SynGP500: A Clinically-Grounded Synthetic Dataset of Australian General Practice Medical Notes
This addresses a critical gap for researchers and educators in Australian healthcare by providing a privacy-protected resource for clinical NLP development, though it is incremental as it builds on synthetic data methods for a specific domain.
The authors tackled the lack of Australian general practice medical notes for NLP research by creating SynGP500, a synthetic dataset of 500 notes that integrates clinical breadth and epidemiological calibration, resulting in demonstrated quality through alignment with real consultation patterns and improvements in medical concept extraction F1 scores.

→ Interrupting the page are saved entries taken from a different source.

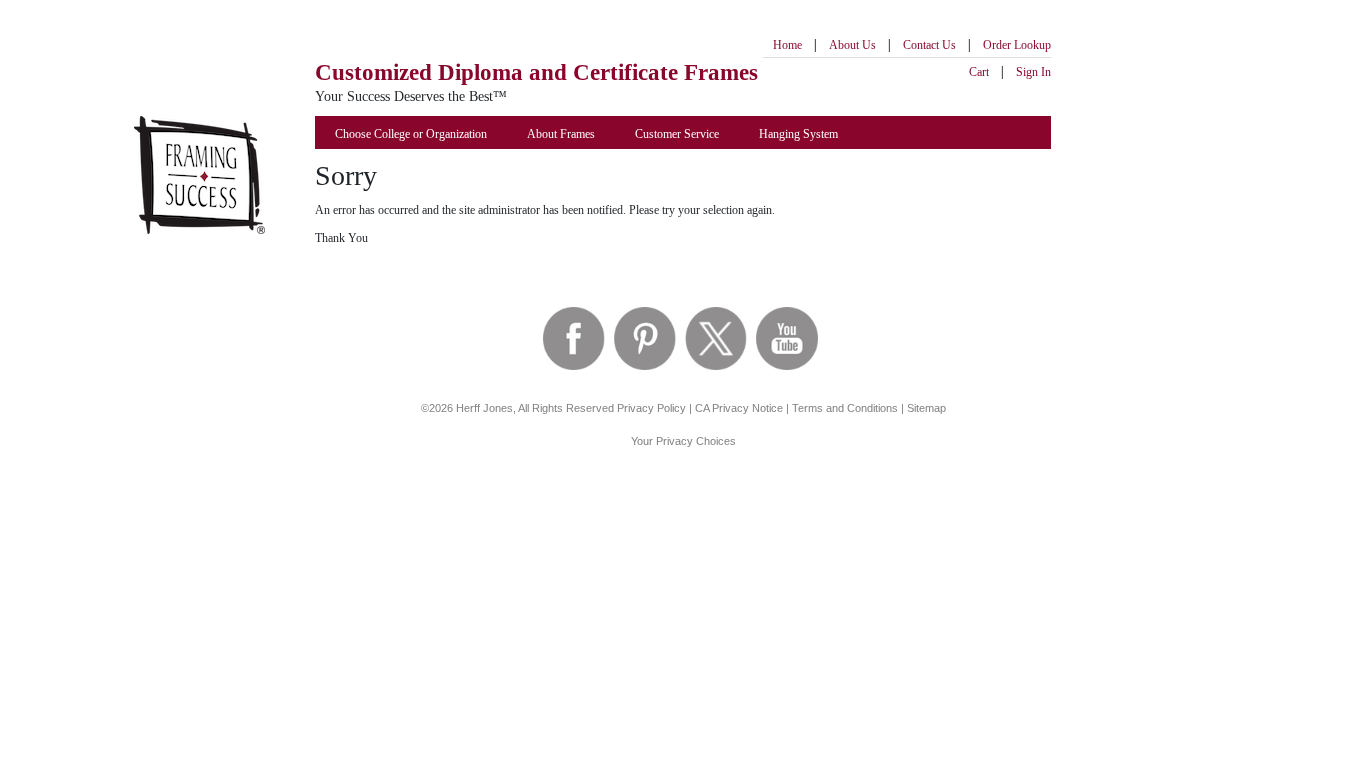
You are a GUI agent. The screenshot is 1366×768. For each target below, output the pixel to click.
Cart (979, 72)
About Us (852, 45)
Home (787, 45)
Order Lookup (1017, 45)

We introduce SynGP500, a clinician-curated collection of 500 synthetic Australian general practice medical notes. The dataset integrates curriculum-based clinical breadth (RACGP 2022 Curriculum), epidemiologically-calibrated prevalence (BEACH study), and diverse consultation contexts. This approach systematically includes both common presentations and less-common curriculum-specified conditions that GPs must recognize but appear infrequently in single practice populations, potentially supporting more generalizable model training than datasets constrained by naturally occurring case distributions. SynGP500 is messy by design, reflecting the authentic complexity of healthcare delivery: telegraphic documentation, typos, patient non-adherence, socioeconomic barriers, and clinician-patient disagreements, unlike sanitized synthetic datasets that obscure clinical realities. Multi-faceted validation demonstrates dataset quality through epidemiological alignment with real Australian GP consultation patterns (BEACH study), stylometric analysis confirming high linguistic variation, semantic diversity analysis demonstrating broad coverage, and exploratory downstream evaluation using self-supervised medical concept extraction, showing F1 improvements. SynGP500 addresses a critical national gap, providing researchers and educators with a resource for developing and evaluating clinical NLP methods for Australian general practice while inherently protecting patient privacy.